Potere e stampa camminano abbracciati. E accade talvolta che nel viluppo scompaia qualcosa. Di una "curiosa dimenticanza" parla Antonio Maria Mira, giornalista dell'Avvenire, autore dello scoop su "De Benedetti a Tangentopoli". La dimenticanza ha riguardato un verbale di interrogatorio nell'ambito di Mani pulite, rimasto misteriosamente nascosto in un cassetto mentre altri verbali finivano allegramente in prima pagina nello spazio di un giorno, o di poche ore. Un verbale nel quale per la prima volta veniva citato il gruppo De Benedetti e rimasto nell'ombra fino alla clamorosa Canossa dell' "Ingegnere".
Non proprio buona stampa, per l'editore. Nè per il direttore.

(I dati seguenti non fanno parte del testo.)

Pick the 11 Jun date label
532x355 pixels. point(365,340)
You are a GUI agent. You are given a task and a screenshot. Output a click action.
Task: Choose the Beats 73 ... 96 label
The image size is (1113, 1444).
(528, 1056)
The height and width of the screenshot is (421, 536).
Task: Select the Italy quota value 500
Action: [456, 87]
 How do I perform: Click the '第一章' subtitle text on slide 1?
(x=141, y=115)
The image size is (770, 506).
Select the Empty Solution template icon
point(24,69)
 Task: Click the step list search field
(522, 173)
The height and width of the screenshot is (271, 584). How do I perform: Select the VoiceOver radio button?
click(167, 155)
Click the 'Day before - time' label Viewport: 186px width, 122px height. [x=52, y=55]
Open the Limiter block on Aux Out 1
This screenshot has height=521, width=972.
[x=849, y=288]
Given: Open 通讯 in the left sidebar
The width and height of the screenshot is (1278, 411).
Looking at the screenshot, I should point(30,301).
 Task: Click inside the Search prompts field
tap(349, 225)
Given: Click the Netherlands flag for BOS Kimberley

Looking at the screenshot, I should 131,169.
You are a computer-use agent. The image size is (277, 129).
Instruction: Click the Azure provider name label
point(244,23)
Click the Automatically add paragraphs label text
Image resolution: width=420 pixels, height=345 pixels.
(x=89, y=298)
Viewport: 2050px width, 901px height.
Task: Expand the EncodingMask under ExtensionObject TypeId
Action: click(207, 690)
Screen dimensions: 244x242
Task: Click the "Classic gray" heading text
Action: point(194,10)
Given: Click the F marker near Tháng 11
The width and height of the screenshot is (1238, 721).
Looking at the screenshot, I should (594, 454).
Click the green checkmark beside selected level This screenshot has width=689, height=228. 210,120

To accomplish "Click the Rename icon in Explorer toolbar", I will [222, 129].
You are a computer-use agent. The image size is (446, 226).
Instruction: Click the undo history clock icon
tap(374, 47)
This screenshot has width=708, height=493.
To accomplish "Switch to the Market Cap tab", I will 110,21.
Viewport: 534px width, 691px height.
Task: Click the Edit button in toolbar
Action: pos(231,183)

Per Eugenio Scalfari ci sono le critiche dure di Piero Vigorelli, che del numero uno della "Repubblica" tratteggia l'itinerario della militanza politica, dalla candidatura nelle liste radicali nel lontano '58 all'elezione al Parlamento nel '68 nella lista del Psi, secondo una vocazione frustrata e mascherata nel ruolo professionale: oggi, secondo Vigorelli, Scalfari è il "padrino della disinformazione". E c'è l'amarezza di Giulio Mazzocchi, che accosta con angoscia i tempi di un'antica dignità del giornalismo a quelli attuali, in cui Eugenio Scalfari, con una "mascalzonata intellettuale", dice di De Benedetti "Ecco un editore che sarebbe piaciuto ad Ernesto Rossi". Tempi di un "tacere continuo" dei giornalisti. "Per evitare che per vendetta vengano a scavare tra le tue cose si evita di scavare tra quelle degli altri".
Ma insomma, che cos'è? Un processo? No, spiega Pannella. Questo convegno è uno strumento di conoscenza. "Non dimentichiamo che il fondamento della democrazia è conoscere per deliberare".